# Pics of Havannah



## Subie14 (Jun 4, 2009)

So as requested here is a few misc. pics of the munchkin. The bright purple thing is her "Pladdy" a kinda ugly purple beenie-baby that my mother gave here when we first brought her home. At that time the thing was bigger then her and yet she still managed to lug it all over the place with her. Now she is big enough to actually carry it around the house and wherever she is, "Pladdy" has to be also!

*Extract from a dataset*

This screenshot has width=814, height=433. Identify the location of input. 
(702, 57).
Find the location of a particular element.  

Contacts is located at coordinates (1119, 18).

The red doxie is her 'aunt' Rustie.










my hubby has better pics on his ras-berry phone.


----------



## SMARTY (Apr 19, 2007)

How cute is she? from 1 to 10? 10 of course.........and Rusty looks like a real gentleman.


----------



## HavaneseSoon (Nov 4, 2008)

Awwwwwwwwwwwwwwwwwwwwww.....So cute!


----------



## Leslie (Feb 28, 2007)

What a cutie Havannah is! I love the shot of her all tucked in sleeping w/"Pladdy"


----------



## BeverlyA (Oct 29, 2006)

awwwwwww what a sweetie!!!

Thanks for the pictures!

Beverly


----------



## Lilly's mom (Aug 10, 2007)

She is so cute. Ask DH if he will post his pictures. ALL pics are loved here. hoto:


----------



## marjrc (Jan 13, 2007)

Very sweet! I love the one of Havannah tucked under her blankie with her Pladdy. Sooooo cute!


----------



## Kathie (Jul 31, 2008)

She is so cute especially with her "Pladdy"!


----------



## Lunastar (Feb 9, 2009)

OH she is just the sweetest little thing.


----------



## LuvCicero (Mar 31, 2008)

She is a doll. Thanks for sharing the pictures.


----------



## Sheri (Oct 11, 2008)

What a sweety, I like the one of her sleeping with Pladdy, too. Post more, please!


----------



## maryam187 (Jul 18, 2007)

:welcome: and what a darling face to see right before going to bed! Havannah is just too cute for words.


----------



## RikiDaisyDixie (Apr 15, 2008)

*We luv puppies...*

My next havanese will definitely be a black one! I love the white areas too.

She is a little doll.


----------



## Nanny (May 18, 2009)

Welcome!!What a cutie reminds me of my Benji same age.


----------



## Mraymo (Oct 30, 2007)

She's such a cutie. Love the purple toy too.


----------



## Scooter's Family (May 23, 2008)

What a cutie!


----------



## marb42 (Oct 19, 2008)

Havannah is a little doll, and how sweet that Paddy loves her! Great pics!
Gina


----------